No shallow search traps and perfect information makes things a lot easier from a computational perspective. Driving at a superhuman level would require a sophisticated forward model from a physics perspective, before even considering predicting other drivers. Speech to text and fluent translation without brittle edge-cases requires hierarchical predictive models that capture long term correlations and higher order concepts. I'm not disputing Go is hard but the hurdles: high branching factor and no evaluation heuristic were the core difficulties. Training via reinforcement in a way that broke correlations which get in the way of learning and integrating roll out with the neural nets (breaking evaluation into value and policy as they did) was the Deepmind's team genius. The roll out and evaluation are what eat up so much electricity.
> The fact that it took the most elite ML lab in the world to engineer this solution using proprietary hardware never seen before that's orders of magnitudes faster at evaluating than what's available to the rest of us is a testament to how hard it is to beat Go.
AlphaGo can run on a GPU, just not (for now) as efficiently as on a TPU. Deepmind is indeed unmatched in output. AlphaGo did build on the 2006 breakthrough paper on tree based bandit algorithms. There was another important 2014 paper on the use of conv-nets on Go. Deepmind did amazing work, but it was not out of nowhere.
And, sure Go is hard. But from a computational perspective, it is still much easier than being able to run up a hill or climb a tree. Humans are just not very good at playing combinatorial games, so the ceiling is low.
> I am merely pointing out that it comes with a broad set of challenges that you aren't even aware of and is a lot harder thank you think.
That is absolutely untrue. I have a decent understanding of the implementation and a strong understanding of the underlying algorithms.
More to your point, my decades remark had a weaker notion of amateur. For each game, we've had something that could beat most humans for decades. But you're right, that's not a useful distinction.
If we look just at Go the decades remark is somewhat of a stretch. Go has been especially difficult, requiring more intelligent algorithms in order to solve branching and state evaluation (and the latter in particular, is a function too complex to fit in human consciousness).

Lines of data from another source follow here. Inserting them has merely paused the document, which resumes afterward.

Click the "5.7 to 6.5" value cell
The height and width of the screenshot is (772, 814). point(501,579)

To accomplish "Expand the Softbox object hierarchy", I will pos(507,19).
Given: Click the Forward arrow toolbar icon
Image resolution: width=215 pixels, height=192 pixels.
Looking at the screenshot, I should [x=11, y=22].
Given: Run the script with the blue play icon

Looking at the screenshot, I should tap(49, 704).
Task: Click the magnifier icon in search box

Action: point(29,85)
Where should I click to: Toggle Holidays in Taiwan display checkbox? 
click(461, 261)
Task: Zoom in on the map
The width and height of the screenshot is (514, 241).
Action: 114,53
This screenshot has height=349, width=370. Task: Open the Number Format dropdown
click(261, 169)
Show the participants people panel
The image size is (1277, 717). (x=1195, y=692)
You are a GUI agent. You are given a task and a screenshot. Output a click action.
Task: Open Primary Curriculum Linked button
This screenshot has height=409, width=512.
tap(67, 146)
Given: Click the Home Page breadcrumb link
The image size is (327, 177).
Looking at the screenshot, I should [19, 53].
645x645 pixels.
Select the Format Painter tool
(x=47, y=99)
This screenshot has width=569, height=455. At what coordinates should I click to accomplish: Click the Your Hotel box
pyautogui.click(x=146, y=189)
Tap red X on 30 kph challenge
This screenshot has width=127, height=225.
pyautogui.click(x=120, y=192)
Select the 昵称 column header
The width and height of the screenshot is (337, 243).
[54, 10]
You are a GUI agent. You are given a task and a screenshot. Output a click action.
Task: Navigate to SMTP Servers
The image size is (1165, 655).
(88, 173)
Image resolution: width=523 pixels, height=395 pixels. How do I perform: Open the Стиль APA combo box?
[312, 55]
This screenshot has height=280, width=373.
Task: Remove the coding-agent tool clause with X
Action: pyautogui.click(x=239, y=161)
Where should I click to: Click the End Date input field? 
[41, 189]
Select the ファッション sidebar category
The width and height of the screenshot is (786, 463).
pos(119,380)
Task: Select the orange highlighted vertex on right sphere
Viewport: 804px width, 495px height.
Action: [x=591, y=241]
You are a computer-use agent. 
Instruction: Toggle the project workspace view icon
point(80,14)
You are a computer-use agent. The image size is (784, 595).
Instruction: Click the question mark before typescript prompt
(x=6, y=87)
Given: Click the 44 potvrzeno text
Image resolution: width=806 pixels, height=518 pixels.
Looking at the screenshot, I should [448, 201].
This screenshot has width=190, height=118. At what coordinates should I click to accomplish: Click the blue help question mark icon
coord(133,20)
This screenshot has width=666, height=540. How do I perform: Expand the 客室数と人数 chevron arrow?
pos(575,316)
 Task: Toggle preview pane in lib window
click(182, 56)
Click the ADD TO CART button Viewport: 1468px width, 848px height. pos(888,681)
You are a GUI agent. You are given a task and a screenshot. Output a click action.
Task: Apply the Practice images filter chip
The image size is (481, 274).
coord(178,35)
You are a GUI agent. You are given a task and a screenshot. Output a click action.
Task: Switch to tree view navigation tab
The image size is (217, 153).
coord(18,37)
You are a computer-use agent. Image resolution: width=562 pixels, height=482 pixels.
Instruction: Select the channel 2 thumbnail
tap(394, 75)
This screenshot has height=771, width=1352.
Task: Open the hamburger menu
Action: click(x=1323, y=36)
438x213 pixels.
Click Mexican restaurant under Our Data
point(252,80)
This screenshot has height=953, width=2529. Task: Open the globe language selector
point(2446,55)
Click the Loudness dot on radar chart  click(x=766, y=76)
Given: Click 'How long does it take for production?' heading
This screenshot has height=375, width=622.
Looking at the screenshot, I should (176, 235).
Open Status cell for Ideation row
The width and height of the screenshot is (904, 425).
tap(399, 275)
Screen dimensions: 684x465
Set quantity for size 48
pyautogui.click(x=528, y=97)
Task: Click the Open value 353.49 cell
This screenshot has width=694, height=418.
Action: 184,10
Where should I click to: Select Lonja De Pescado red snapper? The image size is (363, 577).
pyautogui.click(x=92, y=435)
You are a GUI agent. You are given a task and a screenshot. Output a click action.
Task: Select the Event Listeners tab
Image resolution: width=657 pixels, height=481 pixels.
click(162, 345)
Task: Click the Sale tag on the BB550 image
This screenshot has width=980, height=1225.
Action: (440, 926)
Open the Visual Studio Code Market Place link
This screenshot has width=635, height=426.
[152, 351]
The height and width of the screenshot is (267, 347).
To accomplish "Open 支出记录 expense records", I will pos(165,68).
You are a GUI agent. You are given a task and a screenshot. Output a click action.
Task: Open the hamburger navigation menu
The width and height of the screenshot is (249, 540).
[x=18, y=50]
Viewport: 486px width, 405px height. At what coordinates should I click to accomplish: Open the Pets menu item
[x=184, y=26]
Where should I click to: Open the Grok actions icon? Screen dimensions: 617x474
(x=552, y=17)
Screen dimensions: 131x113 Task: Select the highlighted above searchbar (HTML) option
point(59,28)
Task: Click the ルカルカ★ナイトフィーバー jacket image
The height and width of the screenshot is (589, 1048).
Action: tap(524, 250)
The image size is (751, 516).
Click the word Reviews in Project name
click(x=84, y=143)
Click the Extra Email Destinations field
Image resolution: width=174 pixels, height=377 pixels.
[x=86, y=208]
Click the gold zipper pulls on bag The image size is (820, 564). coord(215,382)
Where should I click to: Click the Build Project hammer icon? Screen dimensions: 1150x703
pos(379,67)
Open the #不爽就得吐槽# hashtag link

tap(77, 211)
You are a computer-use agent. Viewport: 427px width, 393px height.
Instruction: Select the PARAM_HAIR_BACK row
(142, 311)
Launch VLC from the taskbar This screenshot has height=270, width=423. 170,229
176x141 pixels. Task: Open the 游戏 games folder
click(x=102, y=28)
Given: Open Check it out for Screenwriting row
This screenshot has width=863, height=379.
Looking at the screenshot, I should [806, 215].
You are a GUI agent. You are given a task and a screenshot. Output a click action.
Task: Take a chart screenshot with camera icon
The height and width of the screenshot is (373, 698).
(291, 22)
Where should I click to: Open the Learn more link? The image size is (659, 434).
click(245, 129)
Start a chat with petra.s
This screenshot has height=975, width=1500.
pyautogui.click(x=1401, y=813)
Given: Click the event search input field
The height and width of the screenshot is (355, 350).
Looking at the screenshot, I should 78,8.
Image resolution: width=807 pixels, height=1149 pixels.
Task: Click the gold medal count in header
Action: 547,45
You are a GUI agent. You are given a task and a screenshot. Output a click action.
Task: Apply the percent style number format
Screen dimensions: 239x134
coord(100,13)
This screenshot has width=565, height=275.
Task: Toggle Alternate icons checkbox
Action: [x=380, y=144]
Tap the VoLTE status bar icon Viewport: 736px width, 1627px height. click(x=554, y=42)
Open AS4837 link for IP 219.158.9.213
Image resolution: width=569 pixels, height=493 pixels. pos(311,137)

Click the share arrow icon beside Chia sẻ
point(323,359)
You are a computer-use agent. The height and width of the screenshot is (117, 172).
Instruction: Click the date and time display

But progress has been occurring for years. On 9x9 boards MCTS bots have been stronger than most humans since about 2007, 10 years ago. For 19x19 it's true, if we pick 4 or 5 dan as better than most amateurs then that's 6/7 years.
Humans take 10-20 years of semi-supervised learning to acquire this combination of common sense, knowledge, and problem-solving. It also happens in stages where the infants or especially young children have brains in overdrive taking in everything followed by stages that are more selective about what they take in and solidify. Training AI's to be smart for real, common sense and all, might take over a decade of data for the first one unless this problem can be decomposed. Still will take years of similar experiences.
https://arxiv.org/abs/1705.08807
With that said, the above is what the world's AI researchers think is possible hopefully within my lifetime using just applied AI without the notion of "common sense".
Common sense is AGI. That's not the goal anymore. The goal is to do things like self driving cars. Both Google and Tesla have placed vehicles on the road that have driven for literally millions of miles.
The idea is to build a bunch of classifiers and regression models and use them together in an ensemble to solve your problem. The same approach is being applied successfully to a lot of unrelated fields where deep learning is concerned.
Also, modern AI doesn't even pretend to be biological in nature, in fact we'll known researchers like Andrew Ng make a point in saying that they are only biologically inspires and that's where the commonalities end.
There are other models like HTM that are way more ambitious and want to come up with a single generalized scheme to solve a broad range of problems, AGI style. These guys think biology is important and are trying to emulate the neocortex. They ARE going for AGI, common sense, etc.
Replacing a human driver takes an AGI at least for the exceptional or new situations. It's why we're including it as a counter instead of supporting point.